## SUPPLIED MATERIAL:
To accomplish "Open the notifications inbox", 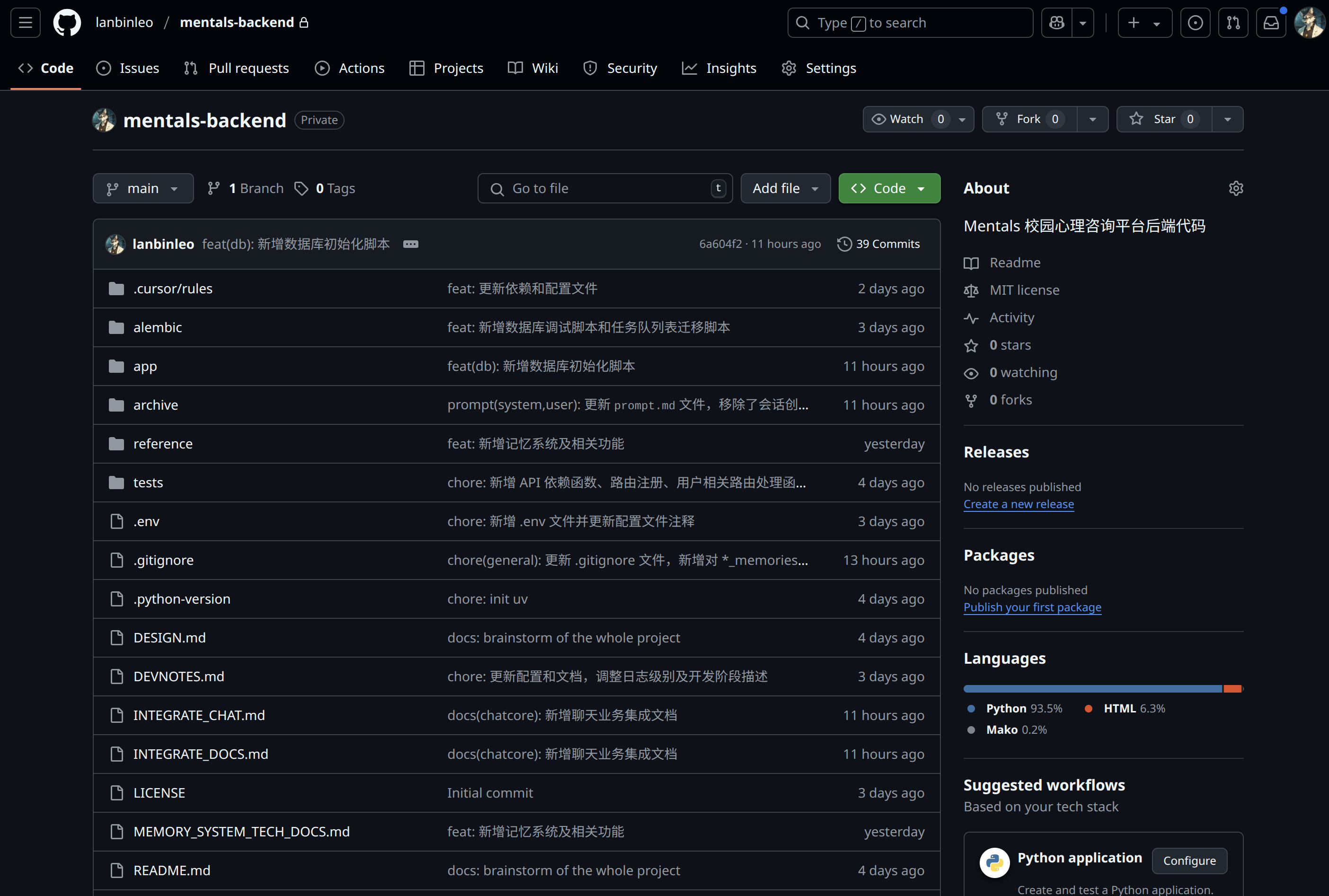I will pos(1271,22).
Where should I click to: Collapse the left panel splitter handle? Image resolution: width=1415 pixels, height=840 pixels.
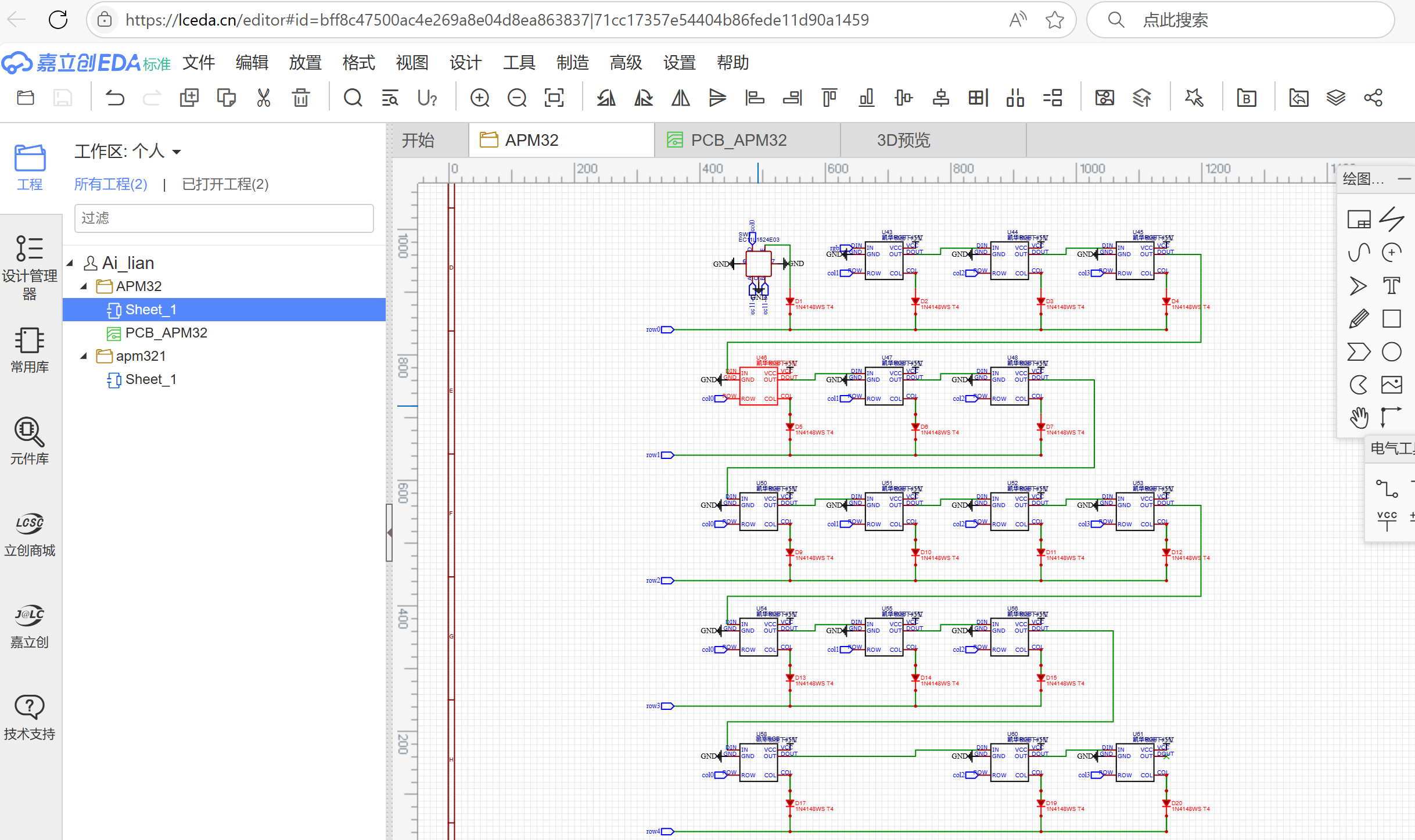coord(389,532)
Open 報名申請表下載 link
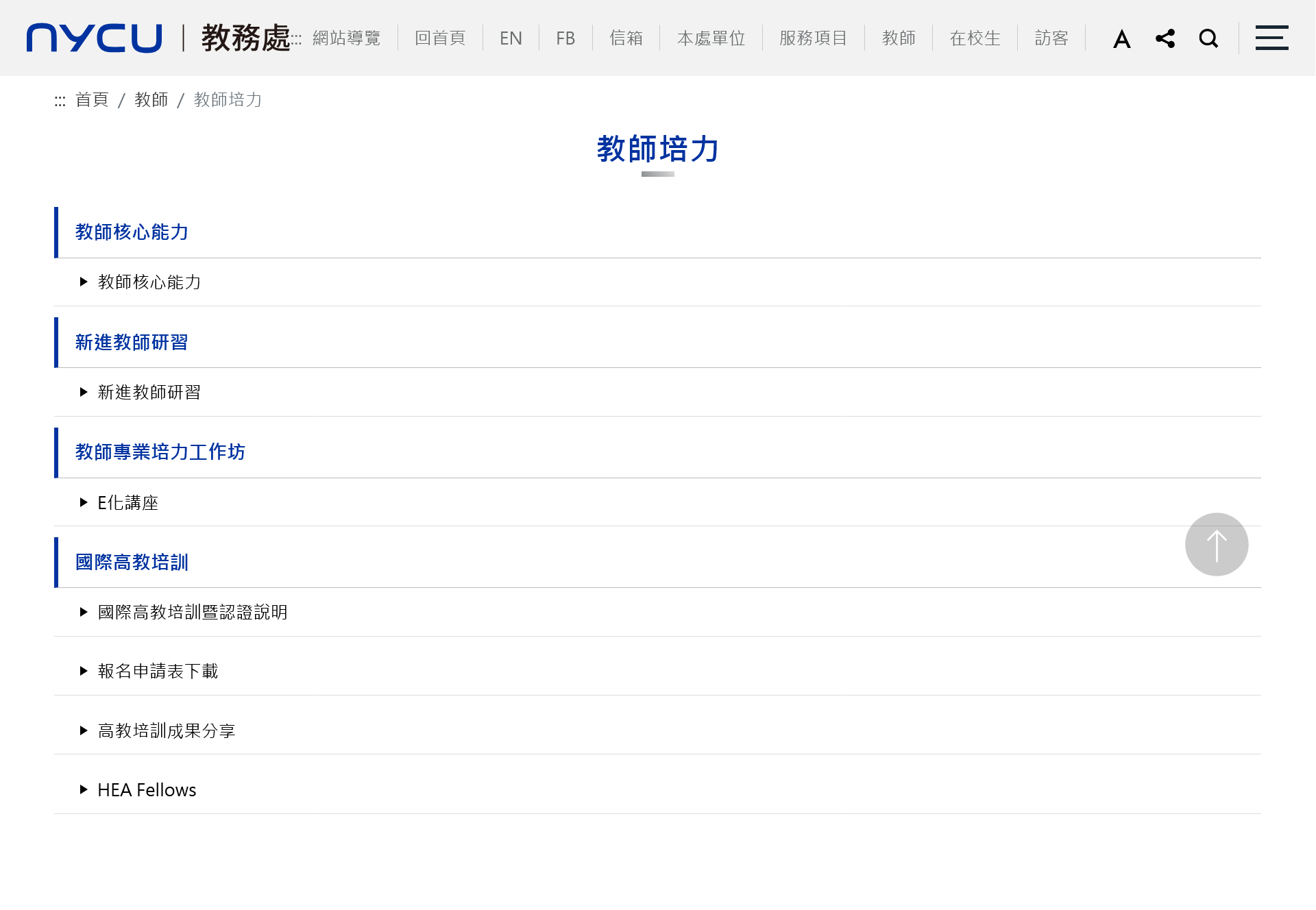1316x910 pixels. tap(158, 672)
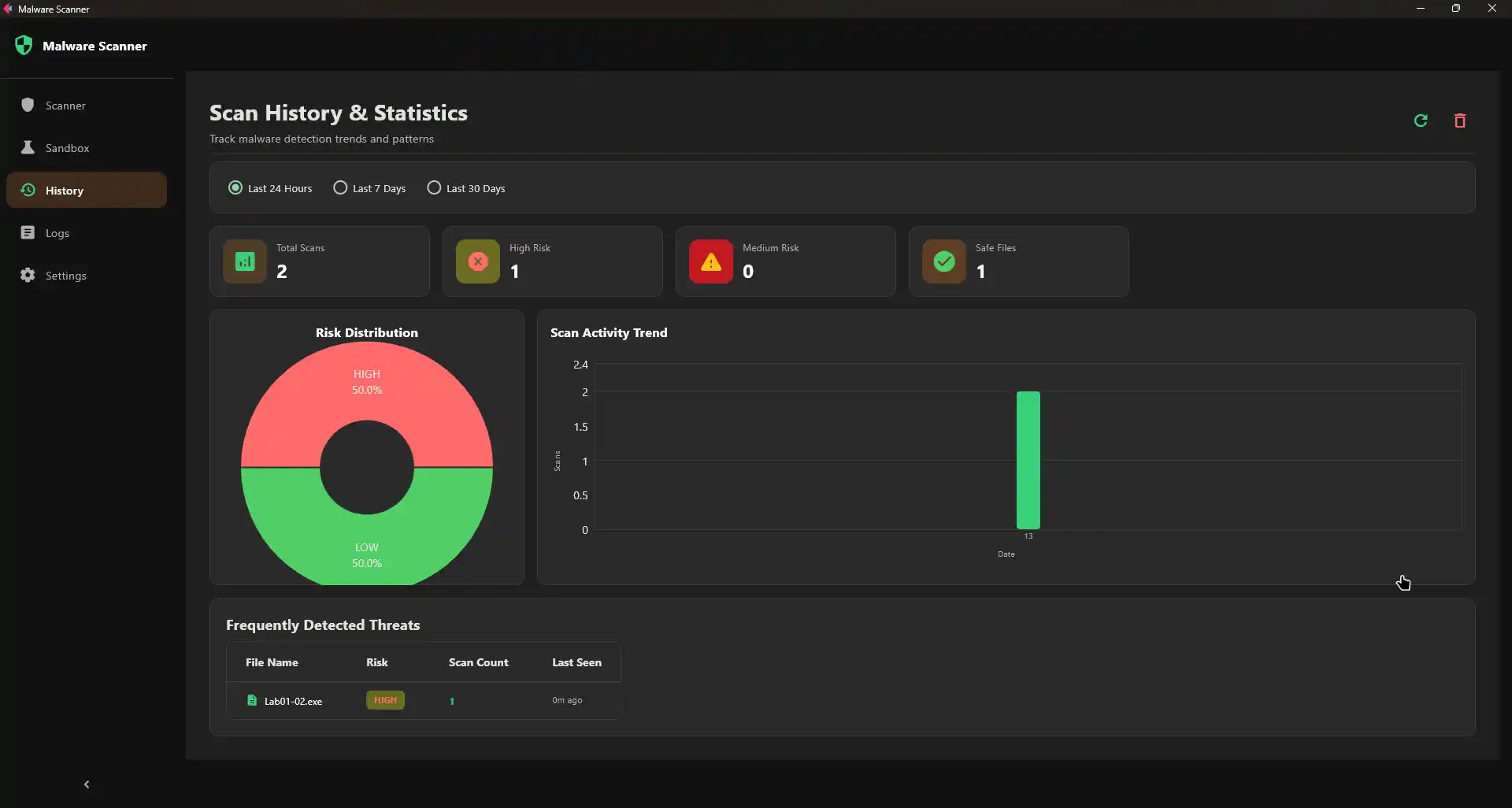Image resolution: width=1512 pixels, height=808 pixels.
Task: Click the green bar in Scan Activity Trend
Action: 1028,460
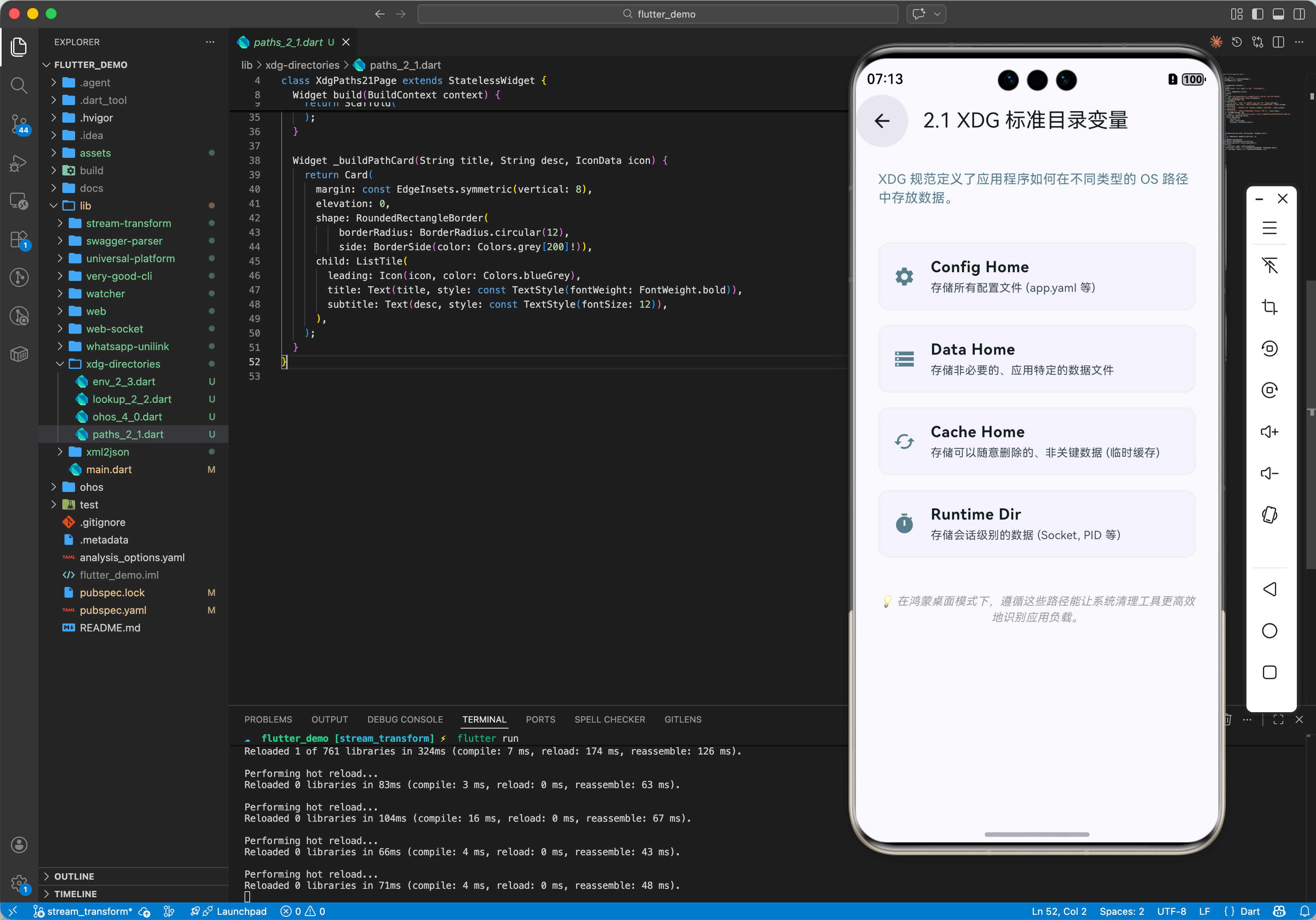Screen dimensions: 1316x920
Task: Tap the back arrow in the app
Action: coord(882,120)
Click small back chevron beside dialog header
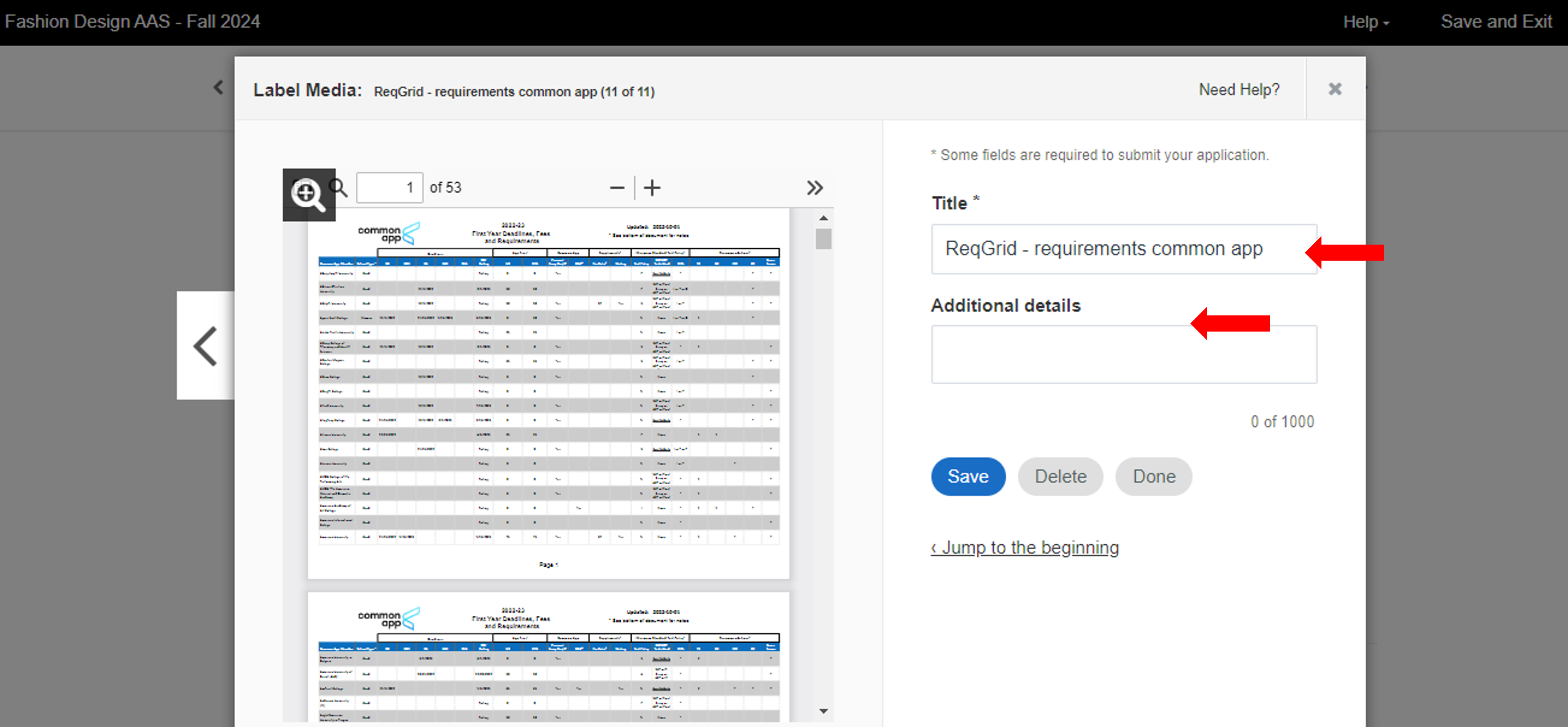 pos(218,88)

## TO DO:
Using the listing above, copy exactly the lines from the one that contains "Open 報名申請表下載 link" through its last line, both included, but not the pictures.

## SOLUTION:
Open 報名申請表下載 link
1316x910 pixels. tap(158, 672)
Image resolution: width=1512 pixels, height=808 pixels.
Task: Click the green bar in Scan Activity Trend
Action: 1028,460
Screen dimensions: 1316x920
Task: Tap the back arrow in the app
Action: coord(882,120)
Click small back chevron beside dialog header
 pos(218,88)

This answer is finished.